The American economy has faced five states of depression often characterised by low Gross Domestic Production, unemployment, high rate of inflation. The nation suffered a massive recession which is also known as the Great recession from December 2007-October 2009. The country estimated an approximate figure of 8.4 million people who lacked jobs at the beginning of the recession (Gustman, 2011). The recession affected the whole world with factors such as an increase in oil prices and food prices making the situation even worse. The great recession lead to great drop in international trade, lack of employment, and low pricing on products. Great financial losses in 2008 lead to the building up of the crisis with companies such as Bear Stearns and Lehman Brothers failing to invest in a secure way. Both United States and the United Kingdom governments developed policies that would assist in preventing another recession as well as assist the nation to crawl out from the previous recession.

The monetary policy is a tool the government uses to reduce and prevent high rates of inflation, lack of employment, and increase the GDP. Purpose of the monetary policies is to control the amount of money circulating in a nation through implementation of various aspects such as Open Market Operations, controlling the interest rates in loans, adjusting the reserve requirements.

Open Market Operation

During recession the Federal Reserve System may decide to buy treasury bonds with the aim of increasing the reserves in banks. High reserve levels in a bank allow increase in the amount of lending as well as lower interest rate on loans. In 2008 the US Federal Reserve System bought treasury bonds and loaned several corporations such as AIG insurance company to prevent them from collapsing. Funding the banks was aimed at increasing the level of lending so as to allow investors to easily invest hence increasing the GDP and create employment. 2012 statistics show a 2.5 increase in the GDP while the rate of employment has also increased as a result of this policy.

Discount on interest rates

The central bank may decide to increase or reduce its interest rates as a way of controlling the level at which commercial banks lend out money (Laurens, 1998). Through increasing discount rates the Central Bank hopes to increase rate of investment since loans are accessible to investors. On the other hand the Bank may decide to increase its rates on interest as a way to reduce the rate of inflation in the country. This policy was implemented in 2008 where the Federal Reserve System lowered its interest rates allowing investors and companies that were almost collapsing to borrow money. Through this the level of population unemployed reduced which in return increased the Gross Domestic Product of the country.

Fiscal policies are measures drawn to reduce the rate of unemployment by increasing the spending level of the country.
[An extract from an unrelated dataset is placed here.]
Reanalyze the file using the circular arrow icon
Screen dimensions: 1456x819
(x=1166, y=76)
This policy is also used to reduce the rate of inflation in the nation.

Lowering the level of taxes

Lowering taxes on raw materials aids in increasing level of production in the country hence improving the GDP ratios and also increases number of jobs in a country since production is high and labour is required. Lowering taxes also increases consumer spending allowing the flow of currency in the nation. In 2008 the United States government decided to cut its taxes to fifteen percent therefore increasing consumption rate. The results of this measure increased aggregate demand and with the high level of production and employment GDP rose by 1.6 percent in year 2011.
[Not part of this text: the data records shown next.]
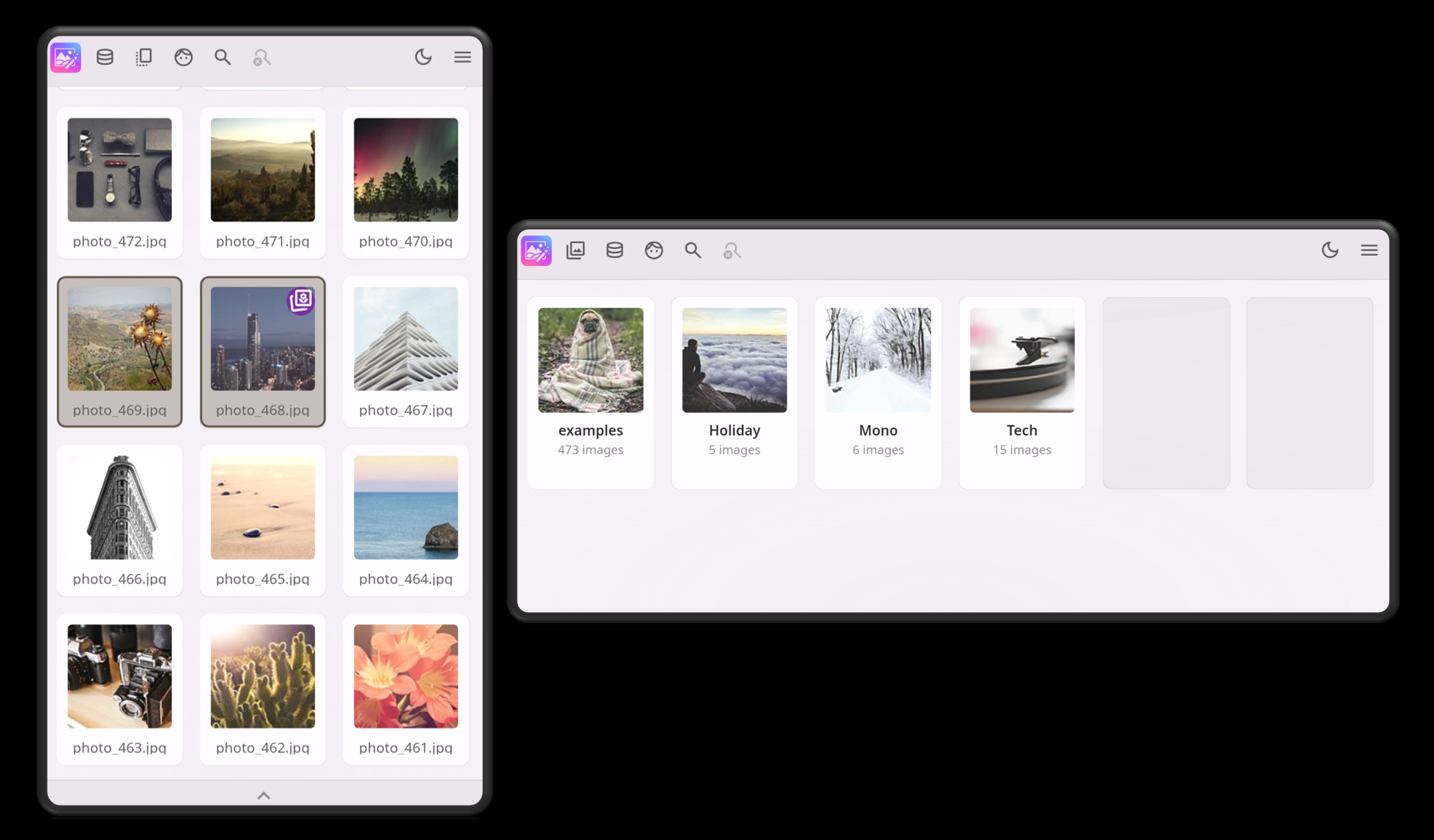Image resolution: width=1434 pixels, height=840 pixels.
Task: Click the scroll-to-top chevron at the bottom
Action: pos(263,796)
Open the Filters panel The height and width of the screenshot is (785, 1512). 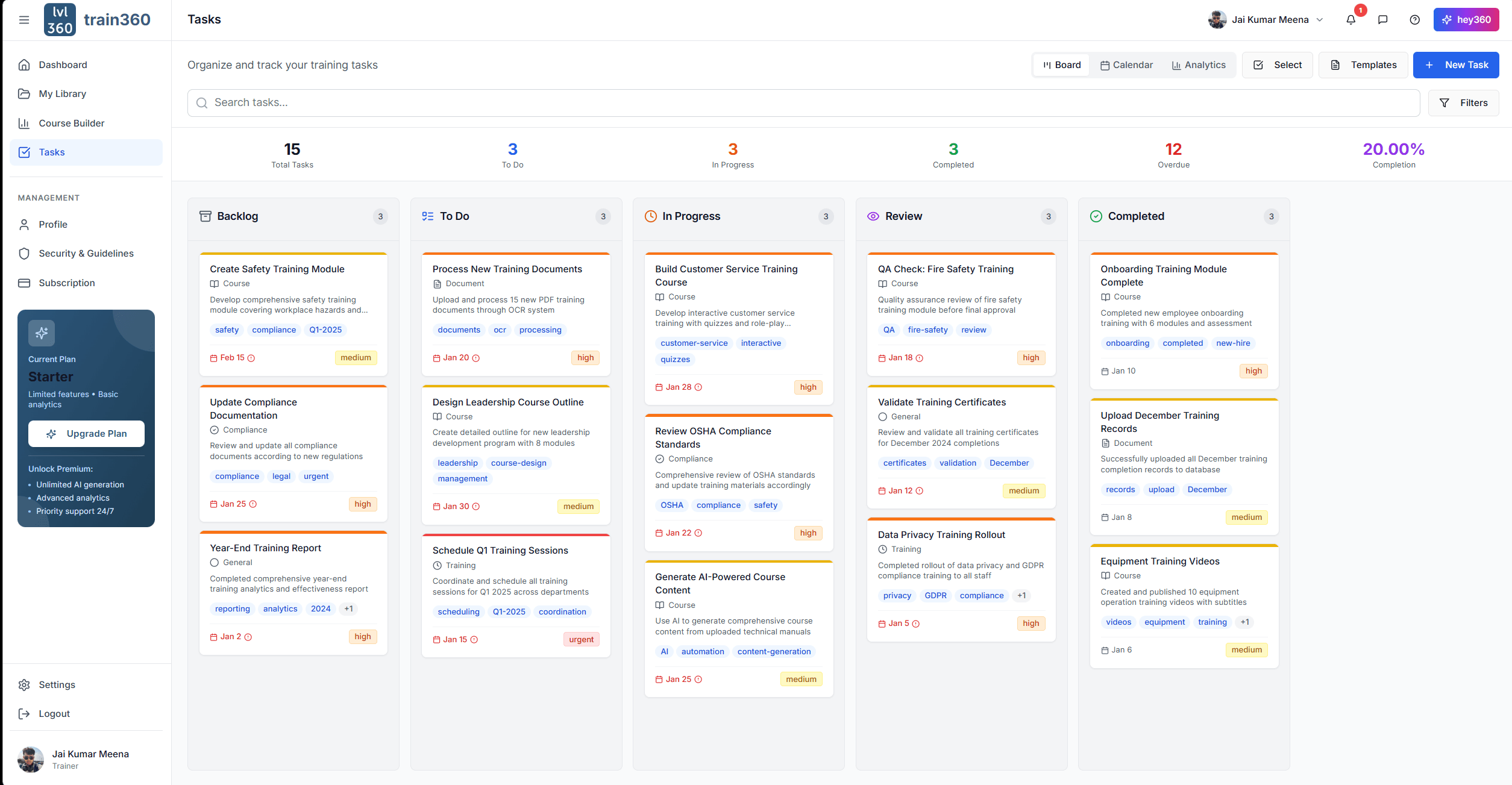[1463, 103]
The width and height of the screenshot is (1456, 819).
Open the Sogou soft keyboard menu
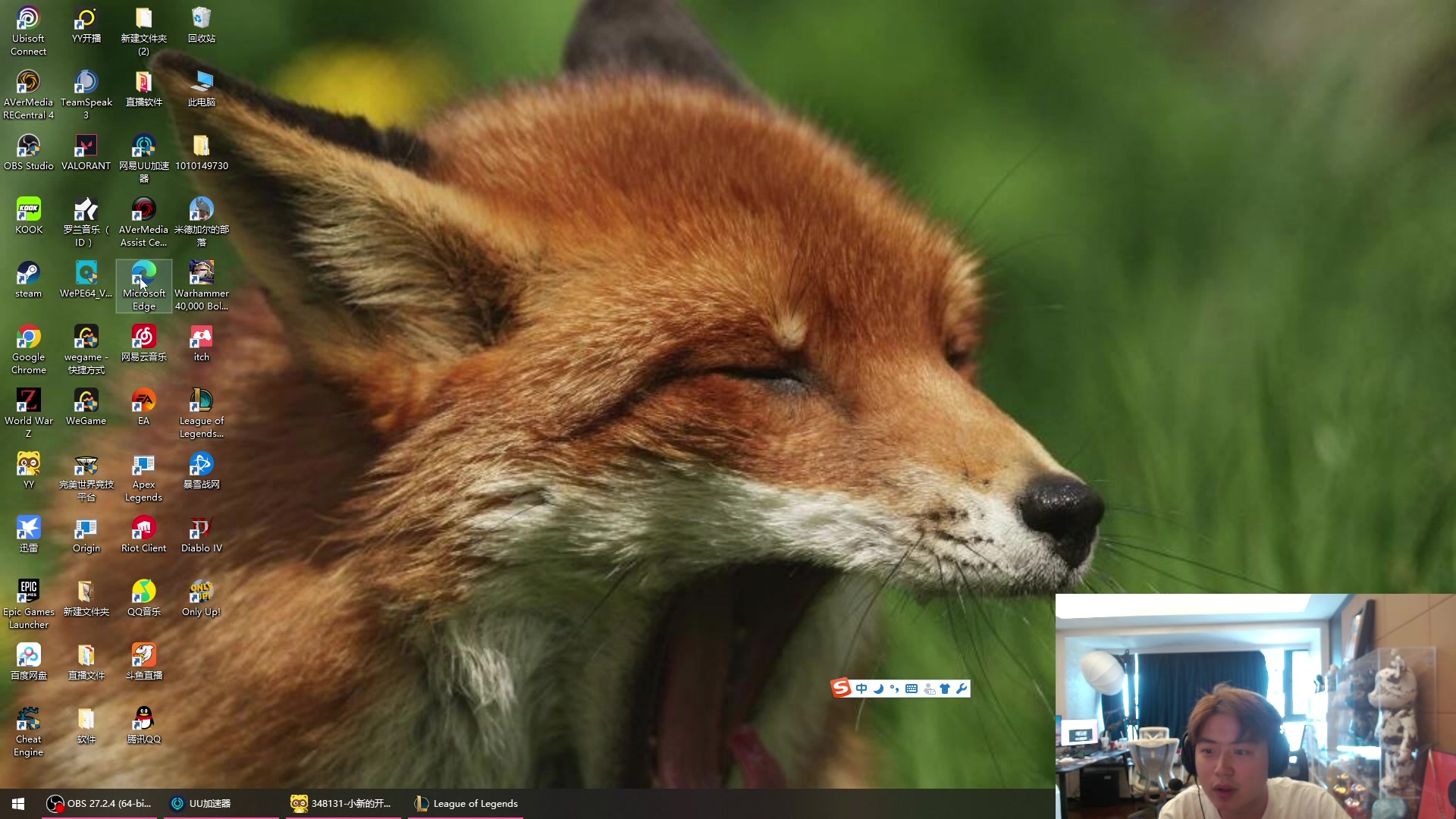pyautogui.click(x=912, y=689)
Delay Increase on tax rates

Contrary to the above measure the government may also decide to increase taxes on some products as a way of reducing overflow of money within the country so as to reduce the rate of inflation (Laurens, 1998). This is mainly used on long term spending commitments that would lead to the increase in level of inflation. This policy was implemented in 2008 and as a result the levels of borrowing reduced hence preventing inflation and prevent deterioration of the GDP.

These policies allowed the nation to crawl out of recession hence reducing high rate of unemployment, prevent inflation as well as increase country’s production.


Gustman, A. L., & Steimeier, T. L. (2011). How did the recession of 2007-2009 affect the wealth and retirement of the near retirement age population in the Health and Retirement study? Cambridge, Mass: National Bureau of Economic Research.

Laurens, B., & Piedra, E. D. (1998). Coordination of monetary and fiscal policies. Washington, D.C: International monetary fund, Monetary and Exchange Affairs Dept.